That is, not by right of ownership. You have my word.'
He bowed to her, and walked to the stables.
She had the art of extracting his word from him. The word given, she went
off with it, disengaged mistress of Esslemont. And she might have the
place for residence, but a decent courtesy required that she should
remain at the portico until he was out of sight. She was the first out of
sight, rather insolently.
She returned him without comment the spell he had cast on her, and he was
left to estimate the value of a dirited piece of metal not in the
currency, stamped false coin. An odd sense of impoverishment chilled him.
Chilly weather was afflicting the whole country, he was reminded, and he
paced about hurriedly until his horses were in the shafts. After all, his
driving away would be much more expected of him than a stay at the house
where the Whitechapel Countess resided, chill, dry, talking the language
of early Exercises in English, suitable to her Welshmen. Did she 'Owain'
them every one?
As he whipped along the drive and left that glassy stare of Esslemont
behind him, there came a slap of a reflection:--here, on the box of this
coach, the bride just bursting her sheath sat, and was like warm wax to
take impressions. She was like hard stone to retain them, pretty
evidently. Like women the world over, she thinks only of her side of the
case. Men disdain to plead theirs. Now money is offered her, she declines
it. Formerly, she made it the principal subject of her conversation.

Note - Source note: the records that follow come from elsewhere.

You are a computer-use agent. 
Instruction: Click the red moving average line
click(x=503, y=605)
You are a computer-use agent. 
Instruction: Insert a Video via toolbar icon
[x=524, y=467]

Turn the mind to something brighter. Fleetwood strung himself to do so,
and became agitated by the question whether the bride sat to left or to
right of him when the South-wester blew-a wind altogether preferable to
the chill North-east. Women, when they are no longer warm, are colder
than the deadliest catarrh wind scything across these islands. Of course
she sat to left of him. In the line of the main road, he remembered a
look he dropped on her, a look over his left shoulder.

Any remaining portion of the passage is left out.